* [To do] Print the records exactly as given.

---------- Provided entries ----------

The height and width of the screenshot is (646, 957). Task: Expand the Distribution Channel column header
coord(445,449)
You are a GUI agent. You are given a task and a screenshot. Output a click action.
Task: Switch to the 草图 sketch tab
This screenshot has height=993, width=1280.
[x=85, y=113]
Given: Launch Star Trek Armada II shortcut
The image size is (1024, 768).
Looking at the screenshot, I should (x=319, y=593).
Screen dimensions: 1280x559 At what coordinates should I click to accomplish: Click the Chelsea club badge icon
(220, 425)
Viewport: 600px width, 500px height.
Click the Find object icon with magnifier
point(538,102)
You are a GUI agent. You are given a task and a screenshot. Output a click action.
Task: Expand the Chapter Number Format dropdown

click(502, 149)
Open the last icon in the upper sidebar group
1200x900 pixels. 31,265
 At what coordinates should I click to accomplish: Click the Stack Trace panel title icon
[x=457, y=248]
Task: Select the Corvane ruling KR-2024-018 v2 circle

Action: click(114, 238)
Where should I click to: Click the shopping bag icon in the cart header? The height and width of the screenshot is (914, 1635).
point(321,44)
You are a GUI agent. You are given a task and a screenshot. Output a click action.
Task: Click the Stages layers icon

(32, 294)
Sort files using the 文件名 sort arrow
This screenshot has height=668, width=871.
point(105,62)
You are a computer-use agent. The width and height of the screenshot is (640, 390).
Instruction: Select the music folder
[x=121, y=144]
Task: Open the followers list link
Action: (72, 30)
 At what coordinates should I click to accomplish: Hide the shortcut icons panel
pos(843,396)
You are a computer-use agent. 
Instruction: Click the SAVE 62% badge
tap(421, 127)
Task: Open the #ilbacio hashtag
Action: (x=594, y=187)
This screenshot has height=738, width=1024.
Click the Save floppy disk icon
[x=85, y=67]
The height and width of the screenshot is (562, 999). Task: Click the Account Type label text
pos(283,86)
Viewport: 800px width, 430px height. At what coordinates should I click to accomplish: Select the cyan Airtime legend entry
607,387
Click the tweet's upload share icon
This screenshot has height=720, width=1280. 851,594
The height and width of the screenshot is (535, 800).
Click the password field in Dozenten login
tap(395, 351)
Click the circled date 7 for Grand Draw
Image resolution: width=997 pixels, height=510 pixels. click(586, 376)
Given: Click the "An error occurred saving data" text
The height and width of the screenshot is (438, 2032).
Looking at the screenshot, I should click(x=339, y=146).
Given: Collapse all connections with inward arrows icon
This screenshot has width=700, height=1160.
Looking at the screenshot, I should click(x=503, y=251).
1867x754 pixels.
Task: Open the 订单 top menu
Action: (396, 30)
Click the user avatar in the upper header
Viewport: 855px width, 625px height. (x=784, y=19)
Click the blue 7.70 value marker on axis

----------

* [Response to the task]
The height and width of the screenshot is (646, 957). Task: Expand the Distribution Channel column header
coord(445,449)
You are a GUI agent. You are given a task and a screenshot. Output a click action.
Task: Switch to the 草图 sketch tab
This screenshot has height=993, width=1280.
[x=85, y=113]
Given: Launch Star Trek Armada II shortcut
The image size is (1024, 768).
Looking at the screenshot, I should (x=319, y=593).
Screen dimensions: 1280x559 At what coordinates should I click to accomplish: Click the Chelsea club badge icon
(220, 425)
Viewport: 600px width, 500px height.
Click the Find object icon with magnifier
point(538,102)
You are a GUI agent. You are given a task and a screenshot. Output a click action.
Task: Expand the Chapter Number Format dropdown

click(502, 149)
Open the last icon in the upper sidebar group
1200x900 pixels. 31,265
 At what coordinates should I click to accomplish: Click the Stack Trace panel title icon
[x=457, y=248]
Task: Select the Corvane ruling KR-2024-018 v2 circle

Action: click(114, 238)
Where should I click to: Click the shopping bag icon in the cart header? The height and width of the screenshot is (914, 1635).
point(321,44)
You are a GUI agent. You are given a task and a screenshot. Output a click action.
Task: Click the Stages layers icon

(32, 294)
Sort files using the 文件名 sort arrow
This screenshot has height=668, width=871.
point(105,62)
You are a computer-use agent. The width and height of the screenshot is (640, 390).
Instruction: Select the music folder
[x=121, y=144]
Task: Open the followers list link
Action: (72, 30)
 At what coordinates should I click to accomplish: Hide the shortcut icons panel
pos(843,396)
You are a computer-use agent. 
Instruction: Click the SAVE 62% badge
tap(421, 127)
Task: Open the #ilbacio hashtag
Action: (x=594, y=187)
This screenshot has height=738, width=1024.
Click the Save floppy disk icon
[x=85, y=67]
The height and width of the screenshot is (562, 999). Task: Click the Account Type label text
pos(283,86)
Viewport: 800px width, 430px height. At what coordinates should I click to accomplish: Select the cyan Airtime legend entry
607,387
Click the tweet's upload share icon
This screenshot has height=720, width=1280. 851,594
The height and width of the screenshot is (535, 800).
Click the password field in Dozenten login
tap(395, 351)
Click the circled date 7 for Grand Draw
Image resolution: width=997 pixels, height=510 pixels. click(586, 376)
Given: Click the "An error occurred saving data" text
The height and width of the screenshot is (438, 2032).
Looking at the screenshot, I should click(x=339, y=146).
Given: Collapse all connections with inward arrows icon
This screenshot has width=700, height=1160.
Looking at the screenshot, I should click(x=503, y=251).
1867x754 pixels.
Task: Open the 订单 top menu
Action: (396, 30)
Click the user avatar in the upper header
Viewport: 855px width, 625px height. (x=784, y=19)
Click the blue 7.70 value marker on axis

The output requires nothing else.